Records for finding displayed items
>>>>

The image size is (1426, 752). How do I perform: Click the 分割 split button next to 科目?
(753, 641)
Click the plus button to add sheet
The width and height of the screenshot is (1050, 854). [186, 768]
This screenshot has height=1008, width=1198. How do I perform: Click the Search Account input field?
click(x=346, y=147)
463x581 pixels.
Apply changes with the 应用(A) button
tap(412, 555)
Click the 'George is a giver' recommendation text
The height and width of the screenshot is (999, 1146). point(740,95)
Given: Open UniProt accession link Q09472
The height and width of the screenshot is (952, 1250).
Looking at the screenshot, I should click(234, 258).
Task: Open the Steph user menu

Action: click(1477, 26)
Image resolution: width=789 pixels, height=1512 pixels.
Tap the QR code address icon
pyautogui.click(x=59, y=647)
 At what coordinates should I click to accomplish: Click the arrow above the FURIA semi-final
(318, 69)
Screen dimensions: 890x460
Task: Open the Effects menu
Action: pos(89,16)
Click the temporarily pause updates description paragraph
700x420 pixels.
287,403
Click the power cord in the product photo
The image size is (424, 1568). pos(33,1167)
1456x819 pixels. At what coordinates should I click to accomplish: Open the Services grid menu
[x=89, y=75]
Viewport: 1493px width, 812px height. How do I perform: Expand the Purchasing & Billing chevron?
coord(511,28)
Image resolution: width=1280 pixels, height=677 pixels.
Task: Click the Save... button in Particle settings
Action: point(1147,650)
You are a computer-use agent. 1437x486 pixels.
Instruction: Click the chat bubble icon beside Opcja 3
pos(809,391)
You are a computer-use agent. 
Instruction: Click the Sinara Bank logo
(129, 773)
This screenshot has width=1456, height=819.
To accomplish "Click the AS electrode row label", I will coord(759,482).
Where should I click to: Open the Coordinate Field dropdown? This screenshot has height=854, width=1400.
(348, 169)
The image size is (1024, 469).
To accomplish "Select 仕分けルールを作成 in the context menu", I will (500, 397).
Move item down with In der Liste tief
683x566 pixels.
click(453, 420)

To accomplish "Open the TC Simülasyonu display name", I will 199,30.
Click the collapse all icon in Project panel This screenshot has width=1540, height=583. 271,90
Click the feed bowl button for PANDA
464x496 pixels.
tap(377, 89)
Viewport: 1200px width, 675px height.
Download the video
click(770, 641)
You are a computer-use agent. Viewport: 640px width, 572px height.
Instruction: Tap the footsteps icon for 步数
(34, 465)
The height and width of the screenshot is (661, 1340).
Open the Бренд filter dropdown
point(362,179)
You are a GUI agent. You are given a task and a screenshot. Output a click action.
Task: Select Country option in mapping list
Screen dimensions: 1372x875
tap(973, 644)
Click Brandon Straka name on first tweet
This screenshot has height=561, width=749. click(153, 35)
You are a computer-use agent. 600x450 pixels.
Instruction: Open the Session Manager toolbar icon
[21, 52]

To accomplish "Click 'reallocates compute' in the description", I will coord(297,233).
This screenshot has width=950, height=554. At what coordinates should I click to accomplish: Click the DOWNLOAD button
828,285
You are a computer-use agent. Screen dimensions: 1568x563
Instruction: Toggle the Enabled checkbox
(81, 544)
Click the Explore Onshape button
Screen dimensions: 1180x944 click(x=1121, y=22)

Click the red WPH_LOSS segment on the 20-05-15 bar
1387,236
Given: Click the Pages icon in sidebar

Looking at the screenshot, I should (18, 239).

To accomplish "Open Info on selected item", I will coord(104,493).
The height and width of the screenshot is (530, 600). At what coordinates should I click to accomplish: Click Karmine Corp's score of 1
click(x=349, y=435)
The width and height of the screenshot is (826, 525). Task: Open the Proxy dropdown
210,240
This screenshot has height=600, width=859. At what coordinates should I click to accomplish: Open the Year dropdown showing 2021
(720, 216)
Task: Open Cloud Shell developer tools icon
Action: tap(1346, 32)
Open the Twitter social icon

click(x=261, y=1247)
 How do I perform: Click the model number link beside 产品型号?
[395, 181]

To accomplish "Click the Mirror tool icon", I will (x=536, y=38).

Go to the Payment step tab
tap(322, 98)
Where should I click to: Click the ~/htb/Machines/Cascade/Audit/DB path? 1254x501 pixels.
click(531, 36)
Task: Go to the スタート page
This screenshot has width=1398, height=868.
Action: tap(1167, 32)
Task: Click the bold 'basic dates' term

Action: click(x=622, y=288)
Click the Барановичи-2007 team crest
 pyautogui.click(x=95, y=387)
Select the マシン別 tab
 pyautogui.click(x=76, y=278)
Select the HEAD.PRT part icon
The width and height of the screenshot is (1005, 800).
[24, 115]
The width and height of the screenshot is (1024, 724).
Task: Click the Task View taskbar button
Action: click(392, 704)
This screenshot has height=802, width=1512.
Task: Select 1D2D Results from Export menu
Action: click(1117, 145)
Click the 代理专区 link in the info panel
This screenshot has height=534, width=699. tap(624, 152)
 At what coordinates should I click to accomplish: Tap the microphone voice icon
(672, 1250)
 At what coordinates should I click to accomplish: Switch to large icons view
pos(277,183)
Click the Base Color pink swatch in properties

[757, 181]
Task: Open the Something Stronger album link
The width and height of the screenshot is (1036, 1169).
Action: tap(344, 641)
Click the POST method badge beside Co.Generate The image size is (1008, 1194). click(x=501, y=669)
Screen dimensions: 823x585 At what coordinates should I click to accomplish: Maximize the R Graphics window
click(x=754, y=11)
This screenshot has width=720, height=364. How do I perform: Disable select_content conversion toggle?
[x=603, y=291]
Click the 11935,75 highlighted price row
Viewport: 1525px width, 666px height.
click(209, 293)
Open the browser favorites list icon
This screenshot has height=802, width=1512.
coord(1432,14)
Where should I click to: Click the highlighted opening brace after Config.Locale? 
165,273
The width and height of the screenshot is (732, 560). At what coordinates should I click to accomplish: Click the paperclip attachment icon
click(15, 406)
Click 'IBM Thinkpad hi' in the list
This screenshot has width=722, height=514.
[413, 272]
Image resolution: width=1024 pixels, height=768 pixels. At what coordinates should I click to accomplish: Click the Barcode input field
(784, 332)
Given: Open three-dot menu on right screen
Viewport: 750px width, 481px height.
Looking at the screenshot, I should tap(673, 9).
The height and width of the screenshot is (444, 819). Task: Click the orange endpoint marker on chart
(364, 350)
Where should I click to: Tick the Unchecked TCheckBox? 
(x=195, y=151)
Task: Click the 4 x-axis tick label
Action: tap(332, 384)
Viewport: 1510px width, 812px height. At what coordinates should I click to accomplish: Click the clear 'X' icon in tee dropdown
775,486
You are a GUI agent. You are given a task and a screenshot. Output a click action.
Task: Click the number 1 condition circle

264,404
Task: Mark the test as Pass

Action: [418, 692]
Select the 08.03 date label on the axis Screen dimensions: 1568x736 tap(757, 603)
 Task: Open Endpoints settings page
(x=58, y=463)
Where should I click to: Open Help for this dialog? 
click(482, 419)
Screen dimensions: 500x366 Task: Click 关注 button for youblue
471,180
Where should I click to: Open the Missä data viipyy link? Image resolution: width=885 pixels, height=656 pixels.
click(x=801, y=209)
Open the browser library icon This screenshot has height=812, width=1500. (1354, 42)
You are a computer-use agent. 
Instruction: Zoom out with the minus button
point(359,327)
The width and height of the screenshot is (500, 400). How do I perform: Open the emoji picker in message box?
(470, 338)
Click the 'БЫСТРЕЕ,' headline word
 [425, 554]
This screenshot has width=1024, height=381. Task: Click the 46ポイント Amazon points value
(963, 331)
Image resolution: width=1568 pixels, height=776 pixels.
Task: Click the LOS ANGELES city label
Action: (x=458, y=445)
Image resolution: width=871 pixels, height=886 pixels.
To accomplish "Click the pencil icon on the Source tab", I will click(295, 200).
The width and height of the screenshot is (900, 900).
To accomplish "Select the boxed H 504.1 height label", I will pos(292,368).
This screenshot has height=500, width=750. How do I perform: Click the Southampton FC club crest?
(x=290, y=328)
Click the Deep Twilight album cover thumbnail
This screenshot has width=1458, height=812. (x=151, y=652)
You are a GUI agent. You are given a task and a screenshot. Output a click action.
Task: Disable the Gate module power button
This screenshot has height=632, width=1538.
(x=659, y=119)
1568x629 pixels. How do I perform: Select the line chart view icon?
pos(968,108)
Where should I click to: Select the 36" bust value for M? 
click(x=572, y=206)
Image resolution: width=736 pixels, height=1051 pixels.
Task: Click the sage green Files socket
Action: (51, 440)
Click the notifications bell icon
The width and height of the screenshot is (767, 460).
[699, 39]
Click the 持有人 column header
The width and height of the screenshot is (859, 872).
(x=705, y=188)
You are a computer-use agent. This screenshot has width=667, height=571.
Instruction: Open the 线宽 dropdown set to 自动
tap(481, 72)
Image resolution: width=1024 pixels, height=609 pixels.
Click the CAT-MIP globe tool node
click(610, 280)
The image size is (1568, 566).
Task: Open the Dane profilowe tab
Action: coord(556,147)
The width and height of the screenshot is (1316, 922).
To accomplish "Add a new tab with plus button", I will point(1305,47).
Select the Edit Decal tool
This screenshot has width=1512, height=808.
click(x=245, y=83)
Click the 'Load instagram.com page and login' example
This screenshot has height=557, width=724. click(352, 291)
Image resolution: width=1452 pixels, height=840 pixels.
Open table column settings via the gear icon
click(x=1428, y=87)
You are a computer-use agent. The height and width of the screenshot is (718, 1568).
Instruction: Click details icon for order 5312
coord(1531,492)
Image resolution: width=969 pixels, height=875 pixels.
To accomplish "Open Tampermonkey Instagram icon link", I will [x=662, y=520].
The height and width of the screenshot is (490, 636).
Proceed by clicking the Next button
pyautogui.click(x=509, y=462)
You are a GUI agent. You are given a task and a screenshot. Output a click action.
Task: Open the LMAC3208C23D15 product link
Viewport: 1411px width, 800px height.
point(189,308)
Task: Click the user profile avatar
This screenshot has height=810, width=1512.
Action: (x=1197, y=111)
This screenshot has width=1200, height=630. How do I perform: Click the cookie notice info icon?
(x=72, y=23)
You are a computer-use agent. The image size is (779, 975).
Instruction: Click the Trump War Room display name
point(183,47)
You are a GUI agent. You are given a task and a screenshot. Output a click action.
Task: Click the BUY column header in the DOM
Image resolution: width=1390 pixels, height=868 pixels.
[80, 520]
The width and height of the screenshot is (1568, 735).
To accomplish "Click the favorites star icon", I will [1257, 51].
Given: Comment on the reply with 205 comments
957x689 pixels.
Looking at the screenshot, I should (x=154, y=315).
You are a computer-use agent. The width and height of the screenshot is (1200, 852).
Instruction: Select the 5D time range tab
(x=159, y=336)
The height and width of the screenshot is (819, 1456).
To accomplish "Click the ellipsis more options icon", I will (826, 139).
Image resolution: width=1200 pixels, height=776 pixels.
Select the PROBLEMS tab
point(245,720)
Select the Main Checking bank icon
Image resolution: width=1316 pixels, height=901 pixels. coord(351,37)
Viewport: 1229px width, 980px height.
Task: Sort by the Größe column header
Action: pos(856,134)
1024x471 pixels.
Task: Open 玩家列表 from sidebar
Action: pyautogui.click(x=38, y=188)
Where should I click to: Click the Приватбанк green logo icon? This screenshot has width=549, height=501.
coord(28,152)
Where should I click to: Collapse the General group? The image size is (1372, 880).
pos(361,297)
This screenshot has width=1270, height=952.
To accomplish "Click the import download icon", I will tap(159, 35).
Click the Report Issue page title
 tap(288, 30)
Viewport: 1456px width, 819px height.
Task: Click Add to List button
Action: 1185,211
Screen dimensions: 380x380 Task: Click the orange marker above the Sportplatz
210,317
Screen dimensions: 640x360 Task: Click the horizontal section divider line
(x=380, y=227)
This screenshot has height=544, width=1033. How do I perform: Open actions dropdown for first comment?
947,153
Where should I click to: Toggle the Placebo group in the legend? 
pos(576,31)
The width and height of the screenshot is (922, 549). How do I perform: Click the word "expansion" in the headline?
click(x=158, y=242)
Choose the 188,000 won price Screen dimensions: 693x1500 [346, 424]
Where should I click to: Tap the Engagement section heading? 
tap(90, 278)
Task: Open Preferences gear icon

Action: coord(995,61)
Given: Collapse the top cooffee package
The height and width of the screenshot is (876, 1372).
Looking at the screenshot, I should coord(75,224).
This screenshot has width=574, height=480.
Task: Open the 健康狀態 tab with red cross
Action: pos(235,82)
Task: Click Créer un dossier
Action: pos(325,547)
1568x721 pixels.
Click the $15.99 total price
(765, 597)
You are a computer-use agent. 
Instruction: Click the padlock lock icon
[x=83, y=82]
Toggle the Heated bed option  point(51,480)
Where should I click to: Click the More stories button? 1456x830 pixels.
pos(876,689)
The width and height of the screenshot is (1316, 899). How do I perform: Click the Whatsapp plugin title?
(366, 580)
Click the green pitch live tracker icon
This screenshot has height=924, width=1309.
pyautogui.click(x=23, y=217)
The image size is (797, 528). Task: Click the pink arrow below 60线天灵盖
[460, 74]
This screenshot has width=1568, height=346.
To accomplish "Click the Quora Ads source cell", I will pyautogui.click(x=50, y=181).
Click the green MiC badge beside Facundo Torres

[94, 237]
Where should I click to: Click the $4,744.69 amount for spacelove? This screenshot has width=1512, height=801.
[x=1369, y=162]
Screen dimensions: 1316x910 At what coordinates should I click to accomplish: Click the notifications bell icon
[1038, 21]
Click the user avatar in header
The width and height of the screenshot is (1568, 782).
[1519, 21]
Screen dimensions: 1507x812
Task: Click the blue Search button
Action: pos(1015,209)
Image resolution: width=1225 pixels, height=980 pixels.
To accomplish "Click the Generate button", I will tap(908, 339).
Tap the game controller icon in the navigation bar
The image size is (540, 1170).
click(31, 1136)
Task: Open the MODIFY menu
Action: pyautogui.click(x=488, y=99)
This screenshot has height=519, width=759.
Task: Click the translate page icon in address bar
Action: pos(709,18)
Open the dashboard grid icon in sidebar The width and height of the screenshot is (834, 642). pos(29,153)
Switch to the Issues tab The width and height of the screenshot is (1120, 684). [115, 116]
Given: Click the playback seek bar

<<<<

Please copy out the listing from its first line through the line containing "tap(412, 555)", with both of those lines included.

The image size is (1426, 752). How do I perform: Click the 分割 split button next to 科目?
(753, 641)
Click the plus button to add sheet
The width and height of the screenshot is (1050, 854). [186, 768]
This screenshot has height=1008, width=1198. How do I perform: Click the Search Account input field?
click(x=346, y=147)
463x581 pixels.
Apply changes with the 应用(A) button
tap(412, 555)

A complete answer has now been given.